A fitted curve over the frequency distribution shows the TSC cohort to be more frequently radiosensitive than all other cohorts (Fig. 2A, B). They were also less likely to be highly sensitive, especially compared to the young oncological cohort. This may however be due to the limited sample size of the TSC cohort, as the only highly sensitive TSC patient lay completely outside the curve (Supplementary Figure S1A). Other cohorts did not suffer the same problem (Supplementary Figure S1B–E). The most frequent B/M-value for TSC was higher than that of every other cohort except the young oncological cohort, which had a very similar peak (0.448 vs. 0.450 respectively).

Fig. 2.

Fig. 2

Distribution plots comparing radiosensitivity (B/M) between the TSC, healthy and oncological cohorts (A) and the TSC, young healthy and young oncological cohorts (B), respectively. The curves show a non-linear fit for lognormal distribution in all five data sets. Because lognormal curves are slightly asymmetrical, there are two different mean values to consider. The peak represents the most frequent radiosensitivity for a particular cohort, while the geometric mean represents the average radiosensitivity for that cohort. A TSC patients (red, peak: 0.448, geometric mean: 0.455), healthy individuals (green, peak: 0.384, geometric mean: 0.407) and oncological patients (blue, peak: 0.400, geometric mean: 0.426). B TSC patients (as above), Young healthy cohort (≤ 50 years) (dark green, peak: 0.373, geometric mean: 0.391) and young oncological patients (≤ 50 years) (purple, peak: 0.450, geometric mean: 0.472).

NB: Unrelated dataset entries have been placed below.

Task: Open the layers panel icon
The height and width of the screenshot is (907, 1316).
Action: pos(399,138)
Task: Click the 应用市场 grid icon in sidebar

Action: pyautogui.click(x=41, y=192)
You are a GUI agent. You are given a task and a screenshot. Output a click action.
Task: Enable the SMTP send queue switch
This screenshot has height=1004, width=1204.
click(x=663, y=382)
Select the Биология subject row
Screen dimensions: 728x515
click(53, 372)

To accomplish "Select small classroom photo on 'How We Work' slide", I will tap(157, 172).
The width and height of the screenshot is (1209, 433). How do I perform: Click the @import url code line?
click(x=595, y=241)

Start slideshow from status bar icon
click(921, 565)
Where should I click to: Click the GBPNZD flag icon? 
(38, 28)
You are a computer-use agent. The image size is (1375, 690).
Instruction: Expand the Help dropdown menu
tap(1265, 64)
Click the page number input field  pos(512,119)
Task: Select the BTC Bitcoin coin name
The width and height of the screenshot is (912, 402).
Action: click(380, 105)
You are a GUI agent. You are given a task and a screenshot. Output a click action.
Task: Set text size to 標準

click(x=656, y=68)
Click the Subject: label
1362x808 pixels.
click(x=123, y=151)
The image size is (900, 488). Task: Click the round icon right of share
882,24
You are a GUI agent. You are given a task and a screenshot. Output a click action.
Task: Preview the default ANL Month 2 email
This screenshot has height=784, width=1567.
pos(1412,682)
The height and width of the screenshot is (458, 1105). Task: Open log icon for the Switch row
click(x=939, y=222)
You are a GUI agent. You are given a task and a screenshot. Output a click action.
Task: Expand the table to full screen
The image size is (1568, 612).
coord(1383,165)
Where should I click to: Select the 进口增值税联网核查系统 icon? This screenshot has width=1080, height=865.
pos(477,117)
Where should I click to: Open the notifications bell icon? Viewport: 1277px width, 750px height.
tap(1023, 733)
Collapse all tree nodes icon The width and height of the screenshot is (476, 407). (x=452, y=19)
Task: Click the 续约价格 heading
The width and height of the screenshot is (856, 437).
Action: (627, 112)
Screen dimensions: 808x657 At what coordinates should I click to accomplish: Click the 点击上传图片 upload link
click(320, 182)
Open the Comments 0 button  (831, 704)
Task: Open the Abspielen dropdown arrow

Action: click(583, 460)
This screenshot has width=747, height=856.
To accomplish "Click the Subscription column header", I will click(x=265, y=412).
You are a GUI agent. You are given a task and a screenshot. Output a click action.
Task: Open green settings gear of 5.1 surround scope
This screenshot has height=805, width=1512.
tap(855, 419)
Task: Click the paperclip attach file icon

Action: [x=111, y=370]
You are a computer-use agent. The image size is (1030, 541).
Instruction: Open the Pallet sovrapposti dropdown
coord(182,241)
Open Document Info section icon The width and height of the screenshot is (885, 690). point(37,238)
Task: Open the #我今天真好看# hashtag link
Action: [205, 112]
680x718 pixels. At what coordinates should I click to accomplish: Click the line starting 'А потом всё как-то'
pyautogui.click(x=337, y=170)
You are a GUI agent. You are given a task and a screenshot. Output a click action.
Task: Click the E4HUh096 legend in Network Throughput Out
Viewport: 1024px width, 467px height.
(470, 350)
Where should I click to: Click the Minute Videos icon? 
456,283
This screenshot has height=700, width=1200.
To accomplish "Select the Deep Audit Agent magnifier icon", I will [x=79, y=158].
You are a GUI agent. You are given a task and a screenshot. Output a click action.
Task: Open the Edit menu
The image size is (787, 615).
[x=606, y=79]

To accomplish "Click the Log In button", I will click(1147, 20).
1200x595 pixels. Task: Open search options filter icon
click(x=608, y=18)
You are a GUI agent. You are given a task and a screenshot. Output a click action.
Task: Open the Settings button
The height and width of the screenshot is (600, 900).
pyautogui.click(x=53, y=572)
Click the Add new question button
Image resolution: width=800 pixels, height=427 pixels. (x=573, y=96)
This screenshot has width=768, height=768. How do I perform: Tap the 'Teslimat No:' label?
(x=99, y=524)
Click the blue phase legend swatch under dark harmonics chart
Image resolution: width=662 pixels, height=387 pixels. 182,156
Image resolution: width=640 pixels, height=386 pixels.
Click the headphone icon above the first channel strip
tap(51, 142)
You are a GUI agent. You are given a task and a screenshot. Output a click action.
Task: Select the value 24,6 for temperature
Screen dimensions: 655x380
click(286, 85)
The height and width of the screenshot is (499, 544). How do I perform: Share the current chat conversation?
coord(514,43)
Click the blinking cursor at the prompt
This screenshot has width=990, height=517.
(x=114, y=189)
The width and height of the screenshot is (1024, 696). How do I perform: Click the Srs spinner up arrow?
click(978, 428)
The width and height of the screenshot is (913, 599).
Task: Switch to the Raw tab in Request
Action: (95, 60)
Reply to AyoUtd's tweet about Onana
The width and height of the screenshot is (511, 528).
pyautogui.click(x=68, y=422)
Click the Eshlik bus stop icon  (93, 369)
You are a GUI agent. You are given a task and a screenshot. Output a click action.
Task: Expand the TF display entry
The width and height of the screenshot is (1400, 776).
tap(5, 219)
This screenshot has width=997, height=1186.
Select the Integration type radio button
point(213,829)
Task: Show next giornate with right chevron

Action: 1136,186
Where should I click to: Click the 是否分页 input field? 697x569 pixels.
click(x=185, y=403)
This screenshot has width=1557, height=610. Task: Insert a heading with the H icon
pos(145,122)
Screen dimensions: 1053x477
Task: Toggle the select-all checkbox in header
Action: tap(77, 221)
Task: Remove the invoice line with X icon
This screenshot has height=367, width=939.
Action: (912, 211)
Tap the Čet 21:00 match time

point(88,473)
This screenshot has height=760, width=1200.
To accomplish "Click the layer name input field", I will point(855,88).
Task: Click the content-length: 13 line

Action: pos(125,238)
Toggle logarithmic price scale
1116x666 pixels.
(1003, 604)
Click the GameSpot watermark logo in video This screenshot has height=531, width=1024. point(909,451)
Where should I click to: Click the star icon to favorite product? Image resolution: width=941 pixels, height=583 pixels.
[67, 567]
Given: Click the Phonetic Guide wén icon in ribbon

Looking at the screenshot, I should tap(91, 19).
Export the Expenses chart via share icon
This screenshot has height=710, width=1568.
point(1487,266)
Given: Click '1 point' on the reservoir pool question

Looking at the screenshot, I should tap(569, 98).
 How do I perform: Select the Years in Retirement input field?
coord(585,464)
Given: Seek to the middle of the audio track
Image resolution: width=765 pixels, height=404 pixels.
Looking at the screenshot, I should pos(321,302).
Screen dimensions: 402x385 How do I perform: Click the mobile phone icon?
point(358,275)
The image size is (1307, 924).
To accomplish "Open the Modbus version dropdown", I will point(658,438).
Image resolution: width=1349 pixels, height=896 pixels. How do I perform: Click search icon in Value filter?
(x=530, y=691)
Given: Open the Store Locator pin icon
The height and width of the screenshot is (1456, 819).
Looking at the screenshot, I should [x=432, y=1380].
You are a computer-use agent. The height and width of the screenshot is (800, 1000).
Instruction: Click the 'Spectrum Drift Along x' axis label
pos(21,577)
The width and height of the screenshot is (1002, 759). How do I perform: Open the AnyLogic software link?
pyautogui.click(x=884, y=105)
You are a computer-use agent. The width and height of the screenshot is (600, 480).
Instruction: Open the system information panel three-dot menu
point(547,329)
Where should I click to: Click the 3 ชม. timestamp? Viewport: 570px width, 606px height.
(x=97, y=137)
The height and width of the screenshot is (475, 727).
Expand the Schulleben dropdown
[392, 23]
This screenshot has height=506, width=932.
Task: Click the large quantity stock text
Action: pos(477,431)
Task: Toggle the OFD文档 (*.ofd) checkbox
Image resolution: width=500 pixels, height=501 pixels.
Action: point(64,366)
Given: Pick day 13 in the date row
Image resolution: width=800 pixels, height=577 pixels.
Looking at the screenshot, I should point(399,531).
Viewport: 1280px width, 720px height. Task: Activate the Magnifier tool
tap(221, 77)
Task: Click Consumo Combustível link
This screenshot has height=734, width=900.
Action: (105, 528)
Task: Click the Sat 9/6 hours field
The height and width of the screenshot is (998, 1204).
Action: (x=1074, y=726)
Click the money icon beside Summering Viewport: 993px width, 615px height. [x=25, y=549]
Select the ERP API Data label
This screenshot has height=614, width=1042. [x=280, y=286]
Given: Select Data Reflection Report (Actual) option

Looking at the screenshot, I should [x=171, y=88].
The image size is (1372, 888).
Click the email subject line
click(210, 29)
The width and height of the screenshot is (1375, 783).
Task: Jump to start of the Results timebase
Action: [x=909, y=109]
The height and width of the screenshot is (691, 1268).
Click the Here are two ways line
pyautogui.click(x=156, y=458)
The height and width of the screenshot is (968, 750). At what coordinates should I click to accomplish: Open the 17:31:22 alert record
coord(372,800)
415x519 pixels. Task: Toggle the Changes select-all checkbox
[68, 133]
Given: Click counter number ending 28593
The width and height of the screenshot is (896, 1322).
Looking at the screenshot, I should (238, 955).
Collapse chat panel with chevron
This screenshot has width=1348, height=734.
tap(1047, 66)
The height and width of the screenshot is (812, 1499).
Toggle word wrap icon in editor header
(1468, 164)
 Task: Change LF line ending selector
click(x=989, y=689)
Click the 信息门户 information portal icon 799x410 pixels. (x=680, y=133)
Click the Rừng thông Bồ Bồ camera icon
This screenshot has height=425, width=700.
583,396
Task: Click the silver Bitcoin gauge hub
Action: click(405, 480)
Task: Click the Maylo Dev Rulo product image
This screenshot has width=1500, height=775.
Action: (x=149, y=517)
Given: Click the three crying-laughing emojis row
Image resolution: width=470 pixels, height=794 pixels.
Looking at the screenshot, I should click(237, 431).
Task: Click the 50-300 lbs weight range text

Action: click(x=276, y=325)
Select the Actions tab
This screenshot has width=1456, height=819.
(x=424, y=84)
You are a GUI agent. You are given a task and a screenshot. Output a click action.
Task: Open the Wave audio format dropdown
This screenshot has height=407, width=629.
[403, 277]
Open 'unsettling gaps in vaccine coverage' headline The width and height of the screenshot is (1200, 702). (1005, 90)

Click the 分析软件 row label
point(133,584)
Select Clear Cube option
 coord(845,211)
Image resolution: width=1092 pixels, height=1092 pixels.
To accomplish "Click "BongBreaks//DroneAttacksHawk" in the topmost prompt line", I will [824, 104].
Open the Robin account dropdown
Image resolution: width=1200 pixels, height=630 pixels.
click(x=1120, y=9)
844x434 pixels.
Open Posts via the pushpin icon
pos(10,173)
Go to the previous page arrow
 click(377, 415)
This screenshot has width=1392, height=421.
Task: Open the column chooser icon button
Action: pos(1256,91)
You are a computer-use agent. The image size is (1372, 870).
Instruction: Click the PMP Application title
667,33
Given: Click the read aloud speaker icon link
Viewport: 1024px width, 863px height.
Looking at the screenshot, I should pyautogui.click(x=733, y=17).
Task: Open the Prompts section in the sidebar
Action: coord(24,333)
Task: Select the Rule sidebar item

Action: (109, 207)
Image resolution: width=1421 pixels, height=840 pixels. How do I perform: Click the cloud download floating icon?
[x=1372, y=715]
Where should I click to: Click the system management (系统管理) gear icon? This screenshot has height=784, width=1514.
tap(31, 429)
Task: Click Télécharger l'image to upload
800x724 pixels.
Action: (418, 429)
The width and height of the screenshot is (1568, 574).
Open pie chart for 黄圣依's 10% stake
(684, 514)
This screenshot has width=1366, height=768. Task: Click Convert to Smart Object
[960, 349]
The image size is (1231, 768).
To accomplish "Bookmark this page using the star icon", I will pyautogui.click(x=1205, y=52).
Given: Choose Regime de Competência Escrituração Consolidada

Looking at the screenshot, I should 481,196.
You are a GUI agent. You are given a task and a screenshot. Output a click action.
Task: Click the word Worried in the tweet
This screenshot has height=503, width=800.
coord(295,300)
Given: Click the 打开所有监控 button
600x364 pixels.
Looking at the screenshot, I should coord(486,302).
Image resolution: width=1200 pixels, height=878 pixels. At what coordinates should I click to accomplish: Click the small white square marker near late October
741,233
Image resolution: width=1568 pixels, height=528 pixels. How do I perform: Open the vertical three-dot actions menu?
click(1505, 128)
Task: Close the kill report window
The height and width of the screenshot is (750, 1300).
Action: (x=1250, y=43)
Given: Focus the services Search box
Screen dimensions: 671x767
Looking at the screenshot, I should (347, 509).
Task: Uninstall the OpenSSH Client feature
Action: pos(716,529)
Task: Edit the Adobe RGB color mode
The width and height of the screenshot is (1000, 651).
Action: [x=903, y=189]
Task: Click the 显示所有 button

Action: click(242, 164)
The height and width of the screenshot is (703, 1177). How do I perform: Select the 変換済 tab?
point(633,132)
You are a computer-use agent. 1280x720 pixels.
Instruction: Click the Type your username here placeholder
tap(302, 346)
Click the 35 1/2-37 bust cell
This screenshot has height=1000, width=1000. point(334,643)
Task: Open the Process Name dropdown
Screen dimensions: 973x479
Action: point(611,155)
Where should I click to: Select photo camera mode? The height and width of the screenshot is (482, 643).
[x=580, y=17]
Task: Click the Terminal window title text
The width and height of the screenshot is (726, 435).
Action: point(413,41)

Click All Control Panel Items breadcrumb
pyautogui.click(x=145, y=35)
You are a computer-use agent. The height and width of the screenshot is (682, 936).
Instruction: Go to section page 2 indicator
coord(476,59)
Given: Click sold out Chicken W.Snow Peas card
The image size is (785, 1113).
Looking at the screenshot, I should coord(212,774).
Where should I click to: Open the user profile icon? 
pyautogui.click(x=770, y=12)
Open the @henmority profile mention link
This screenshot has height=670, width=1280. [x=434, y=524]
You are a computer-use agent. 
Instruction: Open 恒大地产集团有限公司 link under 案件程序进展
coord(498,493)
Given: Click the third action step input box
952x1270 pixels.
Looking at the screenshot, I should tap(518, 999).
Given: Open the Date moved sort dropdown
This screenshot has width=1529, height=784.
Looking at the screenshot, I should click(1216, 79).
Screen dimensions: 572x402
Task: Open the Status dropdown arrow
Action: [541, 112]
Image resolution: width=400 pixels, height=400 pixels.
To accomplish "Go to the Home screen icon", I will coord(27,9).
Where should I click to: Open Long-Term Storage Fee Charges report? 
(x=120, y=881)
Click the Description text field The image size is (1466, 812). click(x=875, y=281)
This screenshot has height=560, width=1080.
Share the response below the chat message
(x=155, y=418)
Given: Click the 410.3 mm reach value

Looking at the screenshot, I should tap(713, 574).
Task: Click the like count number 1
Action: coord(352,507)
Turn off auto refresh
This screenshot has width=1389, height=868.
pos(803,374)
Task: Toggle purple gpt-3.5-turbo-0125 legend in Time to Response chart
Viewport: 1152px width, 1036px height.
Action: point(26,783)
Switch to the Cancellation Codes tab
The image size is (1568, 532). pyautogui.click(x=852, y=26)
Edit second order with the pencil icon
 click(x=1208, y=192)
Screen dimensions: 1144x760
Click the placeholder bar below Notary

Vertical lines indicate the thresholds for increased radiosensitivity (0.5 B/M) and for highly increased radiosensitivity (0.6 B/M)

Proportion of radiosensitive individuals in different cohorts

In previous studies, we found that a value of 0.5 B/M or more can be considered an increased radiosensitivity, and a value of 0.6 B/M or more can be considered a clearly increased radiosensitivity [34]. The fraction of radiosensitive individuals (B/M > 0.5) significantly differed between the cohorts with 30.8% in TSC patients, 17.8% in healthy individuals, 11.1% in healthy individuals < 50y, 27.7% in oncological patients and 46.2% in oncological patients < 50y (Table 1). The fractions of highly radiosensitive individuals (B/M > 0.6) were 7.7% (TSC), 4.8% (healthy individuals), 10.1% (oncological patients), 2.2% (young healthy individuals) and 14.1% (young oncological patients).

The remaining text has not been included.